23 Jun 2020

Tonga govt reveals deficit busting plan

11:50 am on 23 June 2020

By Kalafi Moala.

Tonga's Finance Minister has presented a plan to overcome a $TP60 million Budget deficit, the largest in the Kingdom's history.

Tevita Lavemaau

Tevita Lavemaau Photo: Ministry of Revenue and Customs

The National Budget of $TP589.6 million for 2020-2021 was passed unanimously by Parliament yesterday, 21- 0, over a week before the deadline on 30 June.

Its easy passage may have been due to a clear presentation by the Minister of Finance, Tevita Lavemaau. Many of the questions from the opposition for clarification and explanation were also answered adequately by the Minister.

Even though the Budget is expected to yield a $TP60 million deficit, the biggest deficit of any National Budget in history, the Finance Minister presented a plan that Government has come up with to make up for it.

The Government is issuing bonds worth $TP20.45 million; it is taking a low interest loan of $TP19 million from the International Monetary Fund; and $TP20.55 million will be contributed from Government reserves.

The 2020/21 Budget has seven priority areas. Health, illegal Drugs, and education top the list. These are followed by Economic Development, which includes Agriculture, Fisheries, and Tourism.

At number five is infrastructure with a focus on road works and repair of cyclone damage.

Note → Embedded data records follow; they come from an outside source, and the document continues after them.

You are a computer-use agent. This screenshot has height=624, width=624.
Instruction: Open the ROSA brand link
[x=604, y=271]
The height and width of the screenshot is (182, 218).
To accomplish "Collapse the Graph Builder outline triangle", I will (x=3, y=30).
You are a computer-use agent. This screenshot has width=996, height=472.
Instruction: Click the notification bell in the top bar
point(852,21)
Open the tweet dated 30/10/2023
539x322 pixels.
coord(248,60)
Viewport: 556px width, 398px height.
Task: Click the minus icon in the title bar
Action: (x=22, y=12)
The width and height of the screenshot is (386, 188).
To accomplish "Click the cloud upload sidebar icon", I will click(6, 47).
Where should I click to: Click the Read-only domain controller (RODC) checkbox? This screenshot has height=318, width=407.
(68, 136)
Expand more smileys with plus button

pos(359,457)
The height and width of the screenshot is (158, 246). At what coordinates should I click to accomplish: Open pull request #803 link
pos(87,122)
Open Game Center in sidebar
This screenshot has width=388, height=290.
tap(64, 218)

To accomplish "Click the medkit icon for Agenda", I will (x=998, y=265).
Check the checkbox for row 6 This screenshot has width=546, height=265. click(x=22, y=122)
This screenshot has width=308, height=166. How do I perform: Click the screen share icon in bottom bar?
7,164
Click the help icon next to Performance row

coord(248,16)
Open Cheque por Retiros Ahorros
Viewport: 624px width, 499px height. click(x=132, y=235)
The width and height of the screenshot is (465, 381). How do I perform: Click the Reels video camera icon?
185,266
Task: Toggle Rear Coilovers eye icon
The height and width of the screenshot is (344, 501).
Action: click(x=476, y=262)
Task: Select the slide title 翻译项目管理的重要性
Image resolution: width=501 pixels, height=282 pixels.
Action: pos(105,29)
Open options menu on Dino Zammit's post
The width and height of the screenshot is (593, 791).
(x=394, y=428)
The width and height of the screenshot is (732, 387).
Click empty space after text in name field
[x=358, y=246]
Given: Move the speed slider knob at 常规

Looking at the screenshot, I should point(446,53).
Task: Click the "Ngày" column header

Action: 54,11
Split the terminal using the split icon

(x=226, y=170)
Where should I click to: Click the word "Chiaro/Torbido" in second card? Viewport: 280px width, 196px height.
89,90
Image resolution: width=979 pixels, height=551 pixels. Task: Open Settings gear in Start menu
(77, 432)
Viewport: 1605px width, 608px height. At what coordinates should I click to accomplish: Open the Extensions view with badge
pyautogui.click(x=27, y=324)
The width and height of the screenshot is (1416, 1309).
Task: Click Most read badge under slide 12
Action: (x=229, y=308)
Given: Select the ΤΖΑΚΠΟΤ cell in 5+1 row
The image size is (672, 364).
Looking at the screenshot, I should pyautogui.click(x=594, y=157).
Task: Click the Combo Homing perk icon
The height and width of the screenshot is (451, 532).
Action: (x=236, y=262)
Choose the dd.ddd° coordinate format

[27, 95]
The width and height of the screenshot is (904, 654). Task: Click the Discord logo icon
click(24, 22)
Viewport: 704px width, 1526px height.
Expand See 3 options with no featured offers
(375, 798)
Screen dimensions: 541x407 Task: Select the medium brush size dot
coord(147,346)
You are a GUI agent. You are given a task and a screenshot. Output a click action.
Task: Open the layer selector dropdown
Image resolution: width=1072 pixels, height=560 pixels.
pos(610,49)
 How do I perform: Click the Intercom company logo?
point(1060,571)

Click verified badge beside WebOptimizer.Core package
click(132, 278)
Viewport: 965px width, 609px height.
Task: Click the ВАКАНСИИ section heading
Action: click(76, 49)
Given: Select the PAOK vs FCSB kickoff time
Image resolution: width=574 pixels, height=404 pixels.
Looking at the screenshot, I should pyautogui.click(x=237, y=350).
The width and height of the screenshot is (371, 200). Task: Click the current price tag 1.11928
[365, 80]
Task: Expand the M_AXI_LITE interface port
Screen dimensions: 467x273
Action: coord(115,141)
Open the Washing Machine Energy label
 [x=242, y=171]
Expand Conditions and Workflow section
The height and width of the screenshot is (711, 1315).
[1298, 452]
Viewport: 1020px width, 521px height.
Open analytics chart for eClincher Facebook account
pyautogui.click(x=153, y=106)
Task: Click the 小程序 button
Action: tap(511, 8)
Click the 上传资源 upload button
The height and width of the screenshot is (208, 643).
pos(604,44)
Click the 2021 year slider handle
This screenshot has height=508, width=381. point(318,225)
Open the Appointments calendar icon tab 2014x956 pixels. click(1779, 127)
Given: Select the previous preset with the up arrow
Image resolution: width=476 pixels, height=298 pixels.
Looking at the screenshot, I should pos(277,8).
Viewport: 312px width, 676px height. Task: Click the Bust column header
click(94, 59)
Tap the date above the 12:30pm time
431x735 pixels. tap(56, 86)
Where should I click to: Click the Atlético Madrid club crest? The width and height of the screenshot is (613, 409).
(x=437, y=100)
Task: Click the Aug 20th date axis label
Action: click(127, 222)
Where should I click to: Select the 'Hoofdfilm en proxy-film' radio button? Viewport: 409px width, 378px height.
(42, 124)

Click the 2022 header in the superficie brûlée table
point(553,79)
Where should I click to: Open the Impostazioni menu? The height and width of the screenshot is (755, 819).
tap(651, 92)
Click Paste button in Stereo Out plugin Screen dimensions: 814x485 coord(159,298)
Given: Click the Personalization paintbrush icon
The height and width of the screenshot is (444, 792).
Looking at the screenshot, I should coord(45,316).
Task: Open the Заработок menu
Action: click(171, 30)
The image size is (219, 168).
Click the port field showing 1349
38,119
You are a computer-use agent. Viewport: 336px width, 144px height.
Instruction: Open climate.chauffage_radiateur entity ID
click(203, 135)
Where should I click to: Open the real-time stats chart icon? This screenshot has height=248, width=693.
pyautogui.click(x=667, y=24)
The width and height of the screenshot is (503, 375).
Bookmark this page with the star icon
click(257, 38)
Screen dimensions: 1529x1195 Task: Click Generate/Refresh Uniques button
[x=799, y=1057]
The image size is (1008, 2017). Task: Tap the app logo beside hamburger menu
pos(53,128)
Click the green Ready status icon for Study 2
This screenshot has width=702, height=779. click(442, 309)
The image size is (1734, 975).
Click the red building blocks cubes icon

Next is climate change, including development of solar power. And the final item in the list of priorities is public sector reform, majoring in the development of an e-government system.

The Government declared it was committed to fixing of roads throughout the whole country. This brought a lot of debate in Parliament as the opposition questioned the high price of road works at a time when the country has a need to protect the health of citizens and to invest in economic development.

The opposition also questioned the way the road works were to be carried out, especially the bidding process by private companies for contracts, and how corruption in the process, including favoritism and conflicts of interest, would be prevented.

Prime Minister Pohiva Tu'i'onetoa argued in Parliament that roadworks would improve infrastructure and assist in economic development.

"This is something people want us to do," he said. Mr Tu'i'onetoa was the Minister of Finance in the previous Government.

With the Government only seven months old and facing an election late next year, there are high expectations from the populace that what has been promised will be carried out.